◆ Source data ◆
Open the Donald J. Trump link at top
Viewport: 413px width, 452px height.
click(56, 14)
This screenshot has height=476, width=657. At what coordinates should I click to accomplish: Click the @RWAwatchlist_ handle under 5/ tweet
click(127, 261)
* * *
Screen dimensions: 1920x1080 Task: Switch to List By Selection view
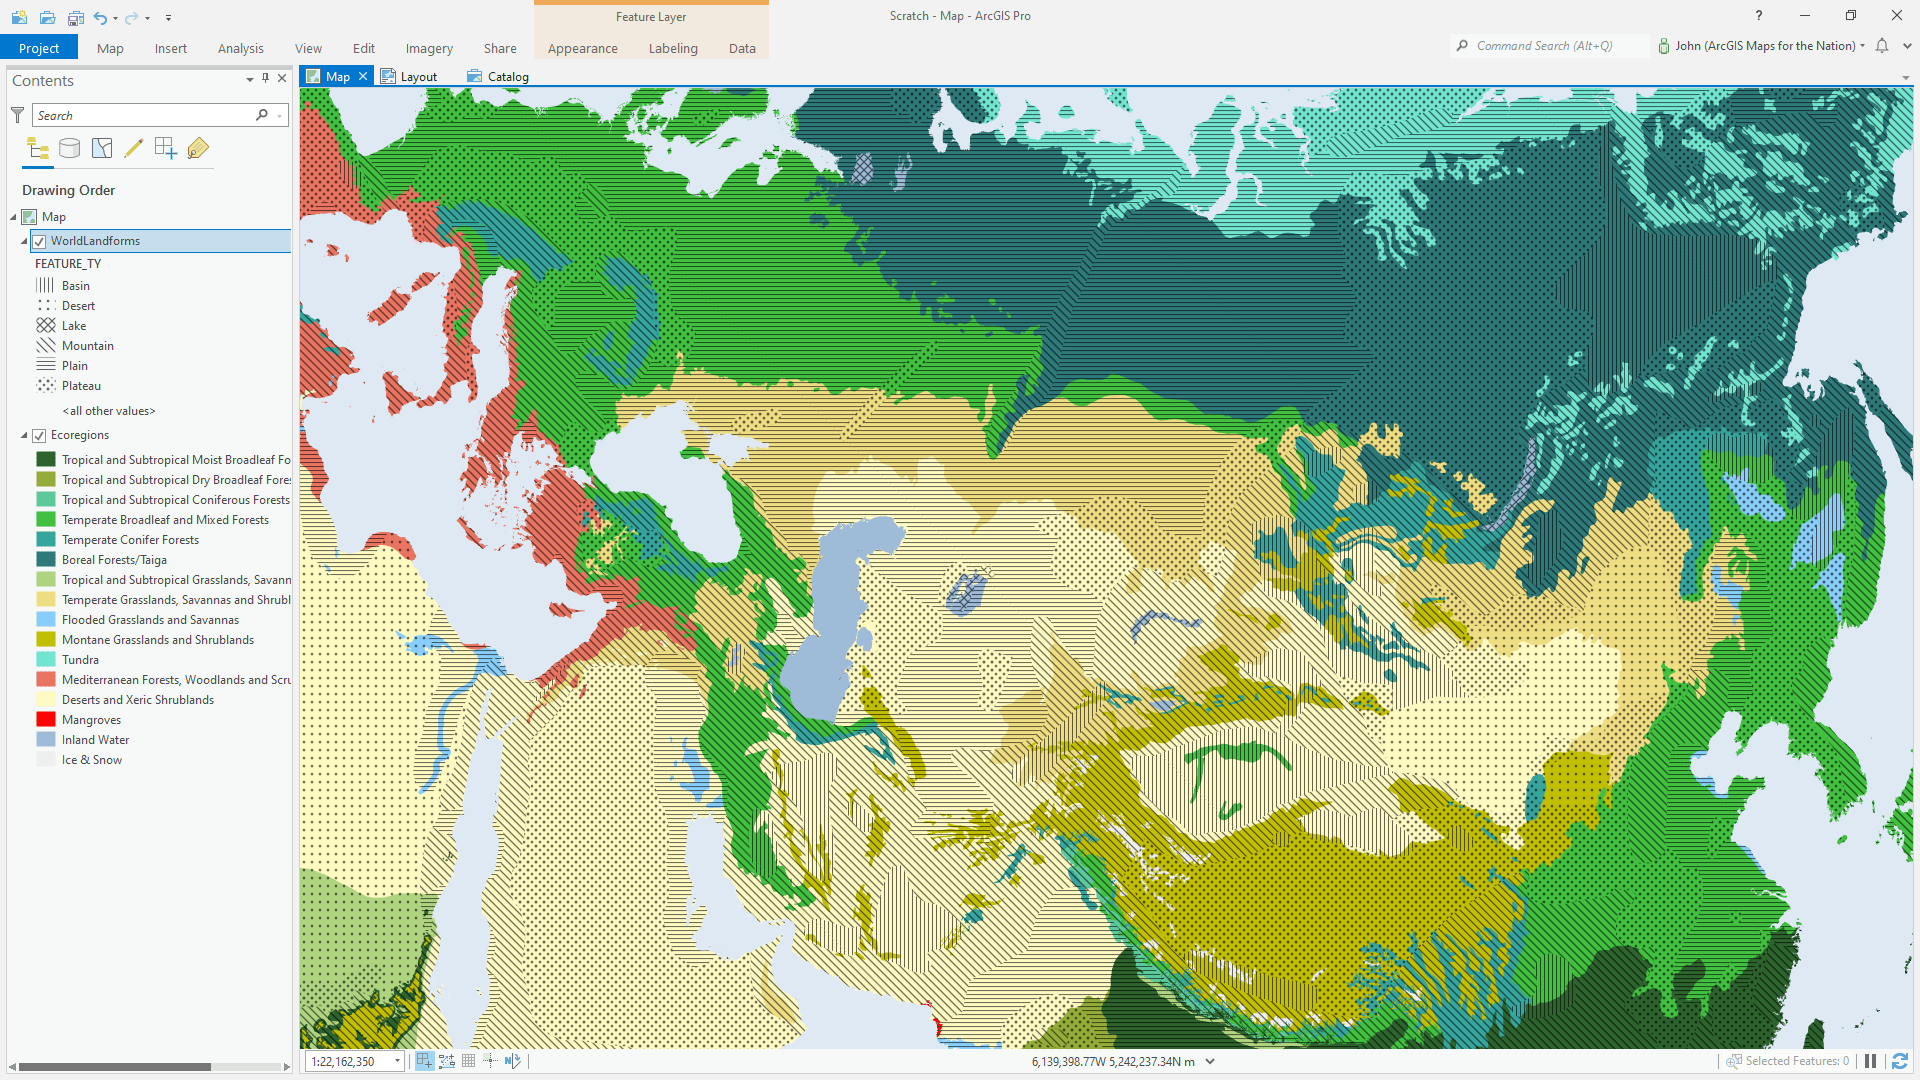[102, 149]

◆ Short exercise ◆
Can you transcribe the material word for word, starting at the line containing "This screenshot has" and stopping after the line containing "click(127, 261)"?

◆ Reply to the exercise ◆
This screenshot has height=476, width=657. At what coordinates should I click to accomplish: Click the @RWAwatchlist_ handle under 5/ tweet
click(127, 261)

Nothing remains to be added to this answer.